British Airways customers are set to face further disruption after the airline confirmed it would cancel the vast majority of flights on September 27 because of a planned pilots strike.
BA said it would be emailing affected customers on Thursday afternoon and that resources at call centres had been tripled to help deal with passengers looking to rebook.
The move comes as BA and the British Airline Pilots’ Association, the union representing the majority of BA’s pilots, have failed to restart talks after a 48-hour strike earlier this week.
Britain’s flagship carrier was forced to cancel almost all of its 1,700 flights over the two days, hitting 195,000 customers.
BA refused to specify exactly how many flights would be affected by the 24-hour walkout, saying only it would affect the “vast majority” but would not be as bad as this week’s walkout, when just a handful of flights operated.
The decision to cancel flights is likely to escalate the row with pilots, who this week warned again they would consider further strike dates if BA continued to refuse “meaningful negotiations”.
BA said: “To give our customers as much certainty as possible, we are now contacting all those affected to offer them a full refund or a rebook on an alternative date, destination or airline. We are very sorry that Balpa’s actions will affect thousands more travel plans.”
Brian Strutton, general secretary of Balpa, said: “BA should be trying to resolve their dispute with pilots. Instead they seem intent on forcing further confrontation and passengers are left suffering the consequences.”
BA has started contacting affected customers 15 days ahead of the strike taking place. Under EU law, this means that passengers are only entitled to a new flight or a refund.

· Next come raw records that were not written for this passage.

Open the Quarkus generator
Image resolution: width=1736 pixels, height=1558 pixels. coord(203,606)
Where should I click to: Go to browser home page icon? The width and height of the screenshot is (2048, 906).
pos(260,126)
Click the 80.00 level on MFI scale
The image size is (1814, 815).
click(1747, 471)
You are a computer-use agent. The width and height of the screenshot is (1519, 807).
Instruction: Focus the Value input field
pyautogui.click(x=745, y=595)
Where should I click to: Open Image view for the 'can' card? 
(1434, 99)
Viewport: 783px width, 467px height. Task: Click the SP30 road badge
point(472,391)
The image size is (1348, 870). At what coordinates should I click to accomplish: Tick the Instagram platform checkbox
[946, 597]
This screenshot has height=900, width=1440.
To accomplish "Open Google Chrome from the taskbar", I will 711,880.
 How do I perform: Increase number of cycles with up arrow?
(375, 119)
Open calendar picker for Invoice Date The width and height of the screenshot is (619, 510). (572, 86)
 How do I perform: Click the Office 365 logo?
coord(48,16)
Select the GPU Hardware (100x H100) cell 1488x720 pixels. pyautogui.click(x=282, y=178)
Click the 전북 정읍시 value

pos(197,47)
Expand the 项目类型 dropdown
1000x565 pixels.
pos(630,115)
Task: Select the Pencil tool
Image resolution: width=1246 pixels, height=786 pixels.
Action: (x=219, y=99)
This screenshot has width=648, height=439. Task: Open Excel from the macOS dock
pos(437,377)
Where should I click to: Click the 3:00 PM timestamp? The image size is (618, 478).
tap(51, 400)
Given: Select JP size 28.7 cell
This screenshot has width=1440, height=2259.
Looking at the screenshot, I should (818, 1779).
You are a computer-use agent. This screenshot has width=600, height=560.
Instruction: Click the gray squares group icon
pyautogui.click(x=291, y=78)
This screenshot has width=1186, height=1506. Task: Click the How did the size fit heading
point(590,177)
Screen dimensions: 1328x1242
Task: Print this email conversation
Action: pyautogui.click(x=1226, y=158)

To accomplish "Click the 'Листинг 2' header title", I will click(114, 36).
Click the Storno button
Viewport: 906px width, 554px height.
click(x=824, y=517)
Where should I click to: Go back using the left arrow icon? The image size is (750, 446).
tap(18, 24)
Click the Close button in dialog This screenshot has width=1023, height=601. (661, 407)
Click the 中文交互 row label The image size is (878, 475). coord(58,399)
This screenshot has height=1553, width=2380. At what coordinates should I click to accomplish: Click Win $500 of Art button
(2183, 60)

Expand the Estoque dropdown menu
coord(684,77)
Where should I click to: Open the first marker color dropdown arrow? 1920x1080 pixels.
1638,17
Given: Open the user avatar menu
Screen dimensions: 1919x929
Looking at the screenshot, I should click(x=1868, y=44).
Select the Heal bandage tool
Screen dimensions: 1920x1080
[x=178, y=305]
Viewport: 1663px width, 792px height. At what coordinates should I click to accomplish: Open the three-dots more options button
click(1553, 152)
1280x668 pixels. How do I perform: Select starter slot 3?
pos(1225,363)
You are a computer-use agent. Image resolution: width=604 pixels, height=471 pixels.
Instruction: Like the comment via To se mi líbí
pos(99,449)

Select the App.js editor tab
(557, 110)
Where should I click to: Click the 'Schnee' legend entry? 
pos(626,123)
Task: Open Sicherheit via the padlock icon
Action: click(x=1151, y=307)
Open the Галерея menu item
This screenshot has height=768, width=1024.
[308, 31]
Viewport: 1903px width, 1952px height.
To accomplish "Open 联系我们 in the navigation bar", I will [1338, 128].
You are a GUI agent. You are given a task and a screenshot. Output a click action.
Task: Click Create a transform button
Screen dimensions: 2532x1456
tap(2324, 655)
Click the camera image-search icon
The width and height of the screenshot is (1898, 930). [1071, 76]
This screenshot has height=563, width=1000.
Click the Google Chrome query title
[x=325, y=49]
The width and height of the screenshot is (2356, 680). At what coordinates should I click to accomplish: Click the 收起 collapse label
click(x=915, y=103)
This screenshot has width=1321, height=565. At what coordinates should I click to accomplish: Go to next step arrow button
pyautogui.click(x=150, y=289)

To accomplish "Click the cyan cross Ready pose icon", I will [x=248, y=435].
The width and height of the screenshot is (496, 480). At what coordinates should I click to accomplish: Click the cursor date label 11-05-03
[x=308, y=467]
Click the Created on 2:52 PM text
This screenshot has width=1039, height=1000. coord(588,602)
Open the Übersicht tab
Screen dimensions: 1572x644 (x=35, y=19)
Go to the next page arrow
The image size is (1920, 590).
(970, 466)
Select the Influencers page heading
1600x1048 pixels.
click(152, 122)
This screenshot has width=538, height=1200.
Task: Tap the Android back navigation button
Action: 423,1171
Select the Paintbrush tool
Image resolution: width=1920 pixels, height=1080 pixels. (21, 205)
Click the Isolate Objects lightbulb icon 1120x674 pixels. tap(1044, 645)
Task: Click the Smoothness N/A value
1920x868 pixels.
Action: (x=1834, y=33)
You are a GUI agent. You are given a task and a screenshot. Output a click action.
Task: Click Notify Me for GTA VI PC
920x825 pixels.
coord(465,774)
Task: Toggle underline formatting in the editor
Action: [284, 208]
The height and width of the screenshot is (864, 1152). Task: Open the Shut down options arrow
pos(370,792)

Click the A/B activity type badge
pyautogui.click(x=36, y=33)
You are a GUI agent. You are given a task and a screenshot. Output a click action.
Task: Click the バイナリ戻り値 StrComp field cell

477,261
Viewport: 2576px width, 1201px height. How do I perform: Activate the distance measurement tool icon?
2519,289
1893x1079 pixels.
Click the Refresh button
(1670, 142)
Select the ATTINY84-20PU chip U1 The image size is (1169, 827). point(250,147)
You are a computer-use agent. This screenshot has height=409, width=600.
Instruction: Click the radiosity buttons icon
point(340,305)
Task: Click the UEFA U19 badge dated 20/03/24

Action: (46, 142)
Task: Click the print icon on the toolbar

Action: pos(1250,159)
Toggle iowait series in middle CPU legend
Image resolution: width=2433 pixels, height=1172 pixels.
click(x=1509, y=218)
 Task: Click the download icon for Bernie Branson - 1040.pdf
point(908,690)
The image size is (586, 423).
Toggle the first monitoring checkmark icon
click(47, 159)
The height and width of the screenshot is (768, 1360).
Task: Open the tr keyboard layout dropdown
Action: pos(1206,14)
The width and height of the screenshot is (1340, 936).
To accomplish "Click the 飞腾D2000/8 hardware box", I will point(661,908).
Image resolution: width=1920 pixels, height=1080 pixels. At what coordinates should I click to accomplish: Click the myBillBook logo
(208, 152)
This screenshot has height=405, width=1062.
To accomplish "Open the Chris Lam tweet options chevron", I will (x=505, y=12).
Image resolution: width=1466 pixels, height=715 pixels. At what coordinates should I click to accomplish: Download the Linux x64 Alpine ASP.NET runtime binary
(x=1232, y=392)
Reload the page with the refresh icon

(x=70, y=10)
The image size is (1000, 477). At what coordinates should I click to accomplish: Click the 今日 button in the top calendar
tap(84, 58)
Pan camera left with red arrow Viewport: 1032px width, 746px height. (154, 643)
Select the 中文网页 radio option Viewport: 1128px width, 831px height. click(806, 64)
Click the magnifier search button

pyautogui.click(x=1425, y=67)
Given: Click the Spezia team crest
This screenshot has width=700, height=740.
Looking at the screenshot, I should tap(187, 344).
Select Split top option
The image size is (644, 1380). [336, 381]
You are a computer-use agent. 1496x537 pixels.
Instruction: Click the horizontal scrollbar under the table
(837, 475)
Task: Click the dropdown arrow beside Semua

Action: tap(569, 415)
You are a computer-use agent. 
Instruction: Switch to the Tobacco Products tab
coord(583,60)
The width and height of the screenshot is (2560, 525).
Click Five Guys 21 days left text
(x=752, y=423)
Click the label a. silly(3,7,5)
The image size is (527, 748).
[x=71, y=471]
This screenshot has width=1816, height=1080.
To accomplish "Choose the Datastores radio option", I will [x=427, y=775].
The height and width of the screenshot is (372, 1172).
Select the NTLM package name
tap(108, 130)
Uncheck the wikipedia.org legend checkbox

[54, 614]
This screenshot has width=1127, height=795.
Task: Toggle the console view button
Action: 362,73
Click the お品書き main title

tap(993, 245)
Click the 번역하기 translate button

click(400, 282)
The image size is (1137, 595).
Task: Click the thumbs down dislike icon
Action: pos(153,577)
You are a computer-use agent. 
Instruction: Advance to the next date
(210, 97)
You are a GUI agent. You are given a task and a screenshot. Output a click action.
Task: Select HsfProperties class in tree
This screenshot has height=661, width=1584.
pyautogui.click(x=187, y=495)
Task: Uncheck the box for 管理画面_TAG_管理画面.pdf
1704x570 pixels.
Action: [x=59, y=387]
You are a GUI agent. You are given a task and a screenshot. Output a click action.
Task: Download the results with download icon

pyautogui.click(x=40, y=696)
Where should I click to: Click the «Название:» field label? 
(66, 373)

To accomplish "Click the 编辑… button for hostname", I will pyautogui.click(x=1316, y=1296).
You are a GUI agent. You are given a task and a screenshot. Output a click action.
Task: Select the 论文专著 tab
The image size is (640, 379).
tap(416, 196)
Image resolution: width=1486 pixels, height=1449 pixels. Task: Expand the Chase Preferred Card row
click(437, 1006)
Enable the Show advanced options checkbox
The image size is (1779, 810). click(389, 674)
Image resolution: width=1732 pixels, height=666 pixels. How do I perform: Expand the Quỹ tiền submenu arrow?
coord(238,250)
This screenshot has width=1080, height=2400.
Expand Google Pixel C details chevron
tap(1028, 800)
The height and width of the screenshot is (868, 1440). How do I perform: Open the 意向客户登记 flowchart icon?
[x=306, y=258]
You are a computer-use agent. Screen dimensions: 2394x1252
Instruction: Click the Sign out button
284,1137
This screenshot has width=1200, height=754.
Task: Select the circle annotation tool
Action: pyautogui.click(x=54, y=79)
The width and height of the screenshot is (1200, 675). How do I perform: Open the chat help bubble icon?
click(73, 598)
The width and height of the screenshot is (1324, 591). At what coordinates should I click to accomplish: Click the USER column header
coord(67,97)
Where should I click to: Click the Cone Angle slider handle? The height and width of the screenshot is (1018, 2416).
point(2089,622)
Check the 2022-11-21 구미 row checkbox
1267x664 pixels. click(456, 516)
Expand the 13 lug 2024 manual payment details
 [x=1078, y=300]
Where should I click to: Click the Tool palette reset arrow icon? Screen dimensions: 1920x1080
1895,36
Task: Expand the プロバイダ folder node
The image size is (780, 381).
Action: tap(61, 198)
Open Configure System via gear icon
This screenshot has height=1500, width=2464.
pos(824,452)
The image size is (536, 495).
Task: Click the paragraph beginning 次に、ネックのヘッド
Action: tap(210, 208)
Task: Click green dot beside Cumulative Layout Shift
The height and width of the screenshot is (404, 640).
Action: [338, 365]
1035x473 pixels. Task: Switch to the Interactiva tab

If BA had given 14 days or less in notice, passengers might also have been able to claim compensation.
Balpa hit out at BA, saying it had set a gap between the first and second periods of strike action to give “BA time to work with us to settle this dispute with their pilots”.
“We had today been exchanging new ideas to do that via [arbitration service] Acas and so it is irresponsible and inconsiderate to its customers that BA has pulled out and decided to start cancelling flights now, just to save money on compensation,” said Balpa.
BA acknowledged that while the two groups had put forward new ideas through Acas, the airline felt it had needed to “give our customers certainty” and that was why it had started to make the cancellations.
The further disruption will add to the estimated £80m hit from the two-day walkout this week. Lawyers for BA said in a court hearing in July that strikes would cost about £40m a day, while analysts at RBC on Monday said the estimated daily cost could be £50m.
Alex Cruz, chief executive and chairman of BA, on Monday admitted the strikes would “punish” the brand.
The airline has offered pilots a pay increase of 11.5 per cent over three years but Balpa has asked for a profit-share scheme.